Tuesday, December 3, 2013

It's the system or the teachers, you decide

An OECD (Economic Co-operation and Development) report is out stating that British kids have stagnated in standards achieved in core academic subjects by more than 500,000 pupils aged 15 in 65 countries.
Telegraph.
British schoolchildren are lagging dramatically behind their peers in the Far East despite a multi-billion pound rise in education spending under the last government, a major international study has found.
Standards achieved by pupils in the UK have failed to improve over six years as teenagers elsewhere in the developed world continue to pull ahead.
Figures published by the respected Organisation for Economic Co-operation and Development (OECD) compared standards achieved in core academic subjects by more than 500,000 pupils aged 15 in 65 countries.
I do wonder if the rise in education spending actually went on infrastructure rather than raising standards.
However I suspect the biggest problem our kids have isn't that they are less bright, but that the system is designed to hold them back and possibly too many subjects are taught along with occasional problems in schools where the first language is anything but English.
Years of meddling in the system by politicians trying to put right the degradations caused by leftard thinking have left us with a lowest common denominator system where the best are swamped by the mediocre. There's little or no streaming in schools, merely banding and the emphasis is upon passing an Ofsted test rather than actually teaching the kids something.
The teaching Unions themselves do not help matters by fighting like furies to keep incompetent teachers in place as well as their pilgrim system where activist teachers actually spend no time in the classroom and instead spend all their time on union duties (all paid for at taxpayers expense)
Our system was wrecked years ago when the comprehensive system was introduced, the retirement of the last able teachers from the era before has been the death knell for our kids when it comes to getting a state education. Envy and malice from the leftards reduced a system which produced a well educated generation into adult life into a mess which benefits no one and has employers bemoaning the fact that often enough kids come for interviews unable to read, write, do basic maths or even articulate a sentence verbally.
So I suspect we'll continue to slip down the league tables until we scrap the system we have and replace it with one that gets rid of political correctness, multiculturalism plus allows teachers to teach and keeps the unions out of education.
In other words, not for a long time.

2 annotations:

Anonymous said...

Children aged 15, so these entered the education, education education system 10 years ago. 2003. The Labour party have a lot to answer for but no doubt Red Ed will be blaming the current lot over the next few weeks or so, and some will even believe him.

Sad.

Macheath said...

The unions certainly need to be curtailed, but reforms will achieve little unless the general attitude towards education changes.

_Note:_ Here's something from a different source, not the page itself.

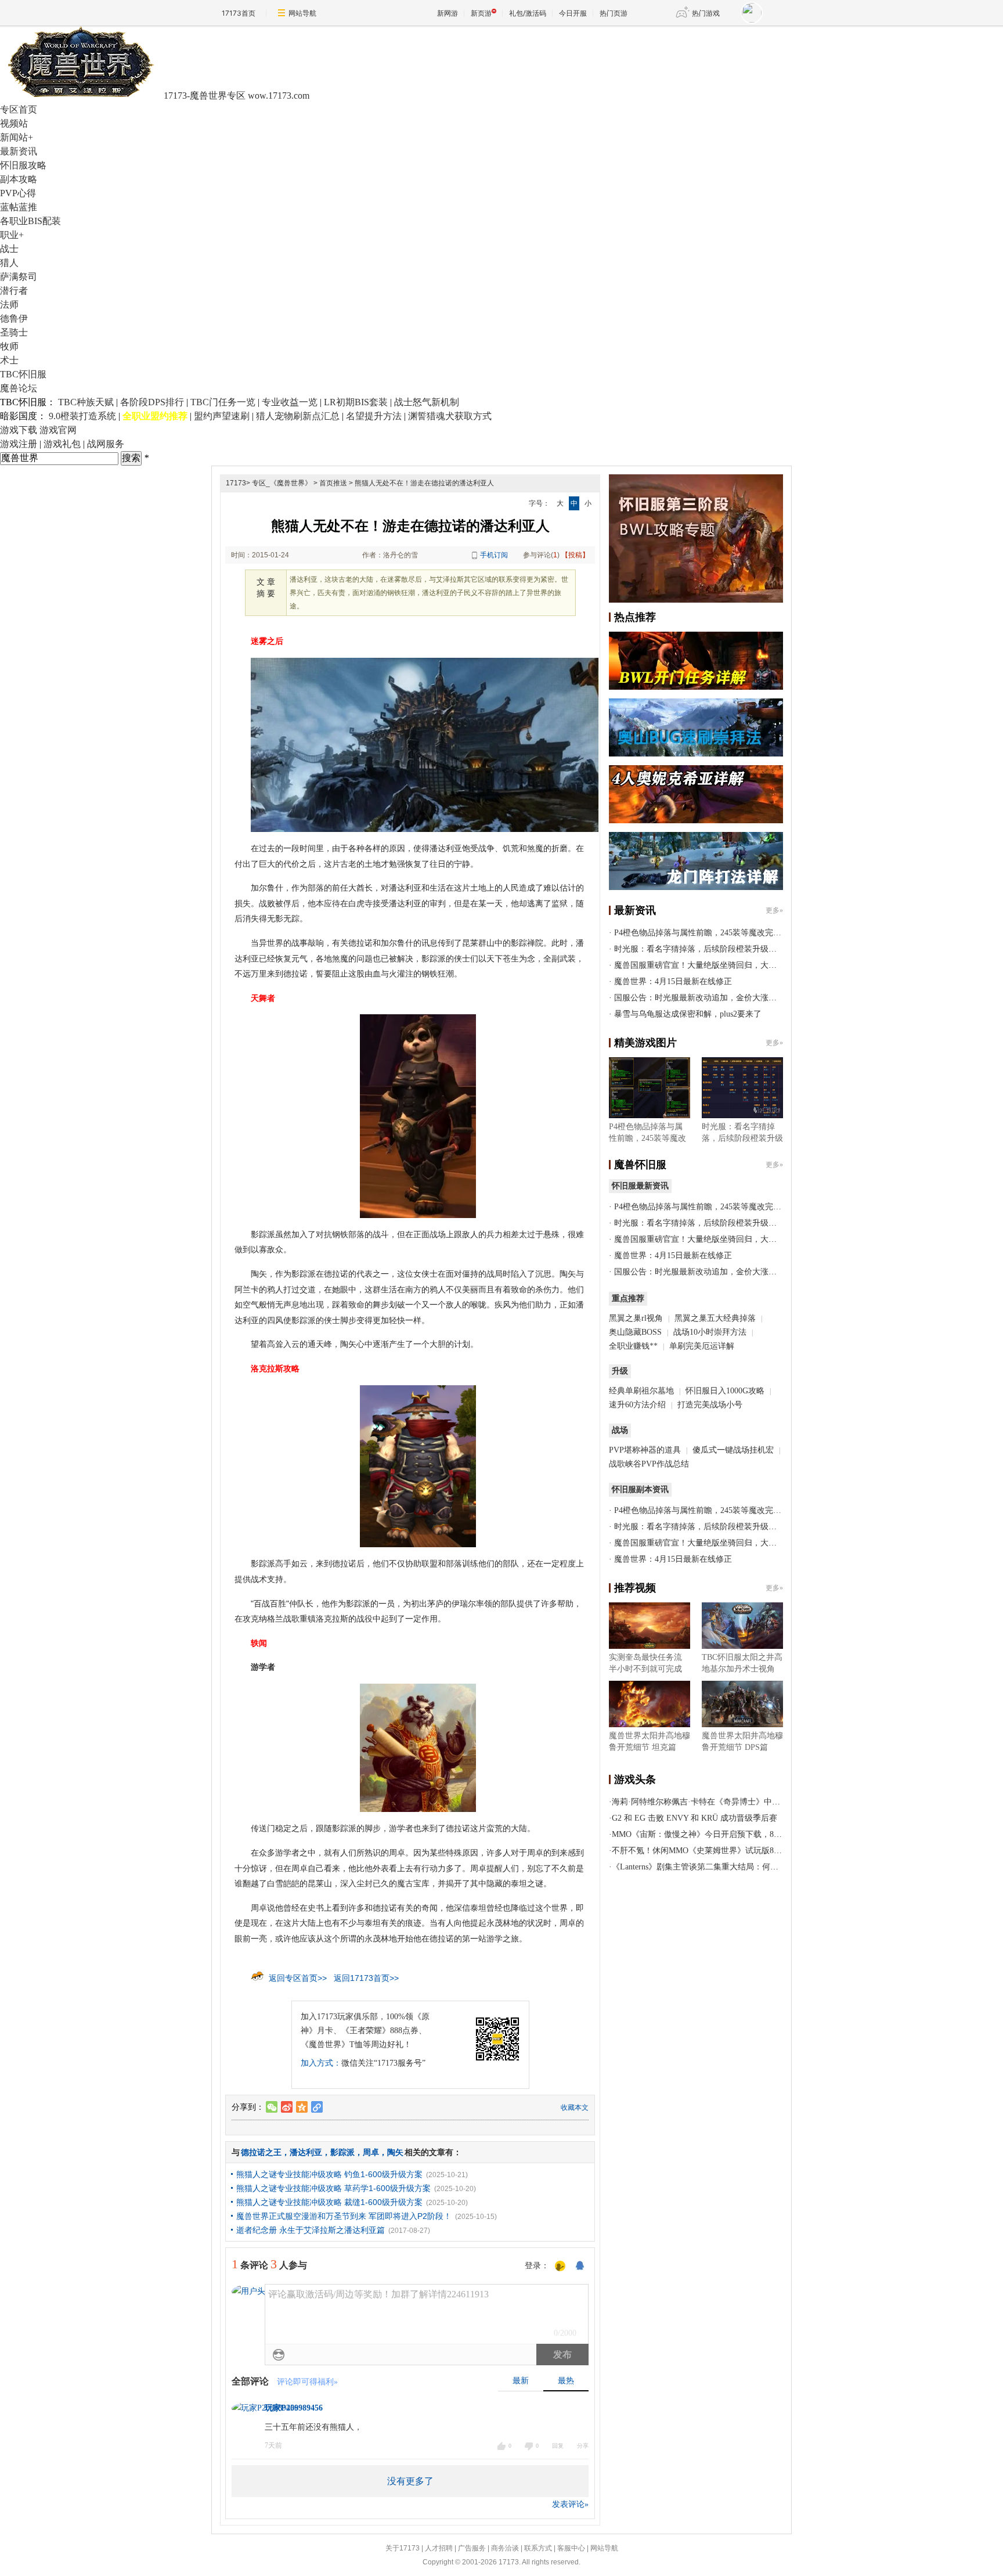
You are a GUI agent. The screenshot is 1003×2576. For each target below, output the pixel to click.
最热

From popular culture - 'we don't need no education' - to the idea that classroom success is 'geeky' or 'acting white' and the perception that qualifications are unnecessary, there is an anti-education bias in much of society that is far beyond the scope of school reform.

Teaching is a bit like driving a car which is chosen, maintained, fuelled, serviced and driven daily by someone else and being blamed for everything that goes wrong with it.